Wed, 27 January 2010
In this interview, Claudia Cragg speaks with Audrey Niffenegger about her new novel Her Fearful Symmetry, a haunting tale about the complications of love, identity, and sibling rivalry. The narrative opens with the death of Elspeth Noblin, who bequeaths her London flat and its contents to the twin daughters of her estranged twin sister back in Chicago. These 20-year-old dilettantes, Julie and Valentina, move to London, eager to try on a new experience like one of their obsessively matched outfits. Historic Highgate Cemetery, which borders Elspeth's home, serves as an inspired setting as the twins become entwined in the lives of their neighbors: Elspeth's former lover, Robert; Martin, an agoraphobic crossword-puzzle creator; and the ethereal Elspeth herself, struggling to adjust to the afterlife.
It was 13 years ago that Niffenegger first developed the idea for the book which was to become The Time Traveller's Wife. She originally imagined making it as a graphic novel, but eventually realized that it would be very difficult to represent sudden time shifts with still images. She began to work on the project as a novel and it was then published in 2003. It was an international best-seller and has recently been adapted for cinema screens. Interesting to note, however, Niffenegger has not yet seen the film and does not plan to do so.

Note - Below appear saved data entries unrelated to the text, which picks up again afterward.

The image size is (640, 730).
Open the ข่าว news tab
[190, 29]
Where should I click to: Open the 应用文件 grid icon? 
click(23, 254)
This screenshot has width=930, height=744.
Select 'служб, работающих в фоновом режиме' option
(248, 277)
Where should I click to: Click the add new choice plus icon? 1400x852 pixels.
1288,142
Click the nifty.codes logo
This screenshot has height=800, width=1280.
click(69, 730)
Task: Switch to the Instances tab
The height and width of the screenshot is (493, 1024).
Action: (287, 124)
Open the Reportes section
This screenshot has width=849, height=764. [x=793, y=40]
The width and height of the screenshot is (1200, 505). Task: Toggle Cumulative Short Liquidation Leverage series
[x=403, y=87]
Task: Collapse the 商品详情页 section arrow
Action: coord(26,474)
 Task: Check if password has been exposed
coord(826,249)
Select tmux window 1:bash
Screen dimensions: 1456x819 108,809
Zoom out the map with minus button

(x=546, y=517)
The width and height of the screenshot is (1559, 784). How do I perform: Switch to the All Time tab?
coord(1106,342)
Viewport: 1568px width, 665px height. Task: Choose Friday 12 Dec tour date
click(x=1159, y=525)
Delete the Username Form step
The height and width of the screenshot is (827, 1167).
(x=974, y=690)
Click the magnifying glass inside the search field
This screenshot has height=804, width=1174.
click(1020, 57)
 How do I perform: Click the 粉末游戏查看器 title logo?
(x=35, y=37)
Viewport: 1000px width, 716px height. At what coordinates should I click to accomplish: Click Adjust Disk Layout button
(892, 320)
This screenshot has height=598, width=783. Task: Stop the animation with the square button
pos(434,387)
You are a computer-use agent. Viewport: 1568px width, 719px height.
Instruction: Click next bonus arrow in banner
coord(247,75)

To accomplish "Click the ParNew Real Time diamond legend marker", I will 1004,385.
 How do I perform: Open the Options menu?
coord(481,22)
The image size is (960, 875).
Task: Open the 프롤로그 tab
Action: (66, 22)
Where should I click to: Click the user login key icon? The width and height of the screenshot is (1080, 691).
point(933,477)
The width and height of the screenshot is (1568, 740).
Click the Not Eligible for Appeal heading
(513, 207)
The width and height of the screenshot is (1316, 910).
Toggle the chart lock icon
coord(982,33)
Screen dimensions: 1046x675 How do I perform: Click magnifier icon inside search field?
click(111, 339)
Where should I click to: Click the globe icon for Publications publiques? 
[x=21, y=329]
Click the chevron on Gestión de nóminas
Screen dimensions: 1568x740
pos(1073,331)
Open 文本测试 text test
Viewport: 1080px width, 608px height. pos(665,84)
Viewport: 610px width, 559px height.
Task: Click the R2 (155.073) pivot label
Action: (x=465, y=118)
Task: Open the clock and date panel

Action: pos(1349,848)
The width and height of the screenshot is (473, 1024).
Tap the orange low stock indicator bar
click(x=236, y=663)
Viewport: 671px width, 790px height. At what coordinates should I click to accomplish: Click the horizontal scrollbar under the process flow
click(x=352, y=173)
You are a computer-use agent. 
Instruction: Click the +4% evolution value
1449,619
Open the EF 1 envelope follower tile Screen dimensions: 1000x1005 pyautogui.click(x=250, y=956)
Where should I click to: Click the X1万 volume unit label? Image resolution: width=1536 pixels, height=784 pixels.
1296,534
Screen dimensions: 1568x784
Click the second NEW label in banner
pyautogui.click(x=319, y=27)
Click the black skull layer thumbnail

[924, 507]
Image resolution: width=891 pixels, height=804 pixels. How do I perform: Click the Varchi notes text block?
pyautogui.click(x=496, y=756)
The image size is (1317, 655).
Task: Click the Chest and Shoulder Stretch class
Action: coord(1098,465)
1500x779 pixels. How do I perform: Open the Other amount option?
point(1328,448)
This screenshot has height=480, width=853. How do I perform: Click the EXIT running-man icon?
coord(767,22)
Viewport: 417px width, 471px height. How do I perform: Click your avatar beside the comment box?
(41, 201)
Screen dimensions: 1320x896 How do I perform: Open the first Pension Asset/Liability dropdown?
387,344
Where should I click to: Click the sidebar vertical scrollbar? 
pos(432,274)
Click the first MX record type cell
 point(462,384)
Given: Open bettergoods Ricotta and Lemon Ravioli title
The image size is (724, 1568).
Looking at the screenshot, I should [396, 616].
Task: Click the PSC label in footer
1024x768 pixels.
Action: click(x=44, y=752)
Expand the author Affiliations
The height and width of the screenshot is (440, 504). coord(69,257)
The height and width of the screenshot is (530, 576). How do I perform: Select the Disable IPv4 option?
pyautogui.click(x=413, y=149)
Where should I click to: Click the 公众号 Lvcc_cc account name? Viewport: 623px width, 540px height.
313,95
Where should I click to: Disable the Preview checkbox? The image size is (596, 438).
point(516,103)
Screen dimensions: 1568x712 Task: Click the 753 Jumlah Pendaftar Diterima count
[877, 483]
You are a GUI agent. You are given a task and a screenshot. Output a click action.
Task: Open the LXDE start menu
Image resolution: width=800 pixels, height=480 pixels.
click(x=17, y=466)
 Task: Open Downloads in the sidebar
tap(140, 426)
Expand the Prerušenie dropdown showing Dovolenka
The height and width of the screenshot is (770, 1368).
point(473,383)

Niffenegger is also a visual artist and lives in Chicago where she is a full -ime professor in the Interdisciplinary Book Arts MFA Program at the Columbia College Chicago Center for Book and Paper Arts. She teaches writing, letterpress printing, and fine edition book production. She also pens a cartoon for The Guardian newspaper to be published some time next year. Her amusements include collecting taxidermy and reading comic books. Miss Niffenegger is recorded as saying that she “spent her youth hiding in her bedroom and painting her fingernails black while listening to Patti Smith and Gang of Four, but she is feeling better now, thanks”.